Barrington leaders and several others in the areas that have communities along train tracks and saw what happened in Galena last month. Thankfully the fiery crash was in a remote area outside of town and there were no injuries.
But leaders in Barrington and elsewhere worry about what would happen if the same occurred in their heavily populated communities.
The group aired their concerns about the added rail traffic coming through carrying more volatile material like crude oil. Train traffic in the area has quadrupled since 2008 and trains are now more than twice as long.
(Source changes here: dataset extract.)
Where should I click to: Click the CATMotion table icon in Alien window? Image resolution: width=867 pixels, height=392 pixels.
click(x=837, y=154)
Leaders are pushing for added track inspections and a safer, new generation of tank cars to help prevent fiery derailments. Just this week, the National Transportation Safety Board acknowledged this need and it recommended railroads replace or retrofit tank cars to make them safer and more fire resistant. One railroad, the BNSF, recently announced its own additional safety measures for trains carrying crude oil, like slowing trains in heavily populated areas and increasing track inspections.
However everyone is still waiting for new official standards from the federal government which were supposed to be released in January, but now may not be until late Spring.
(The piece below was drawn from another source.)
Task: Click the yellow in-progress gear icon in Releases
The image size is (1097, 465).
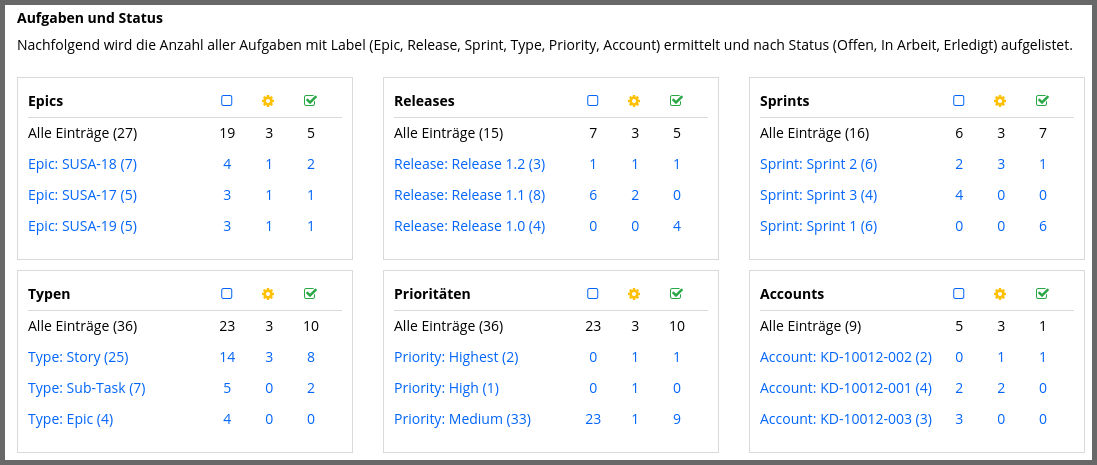Action: [x=634, y=101]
In the meantime, local leaders continue to share their frustration in hopes added regulation will happen soon.
Senator Durbin said he is working on letters urging the Dept of Transportation to address the volatility of what’s in the tanks and the safety of the tanks themselves. He is pushing for the government to release those new standards sooner than late Spring.
At the meeting today, they also talked about the traffic headaches these longer trains have been causing. Just in the first quarter of 2014, crossings along one rail line were blocked by trains for 10 minutes or longer more than 5,000 times. That’s obviously a concern for first responders who often need to cross tracks to get to emergencies.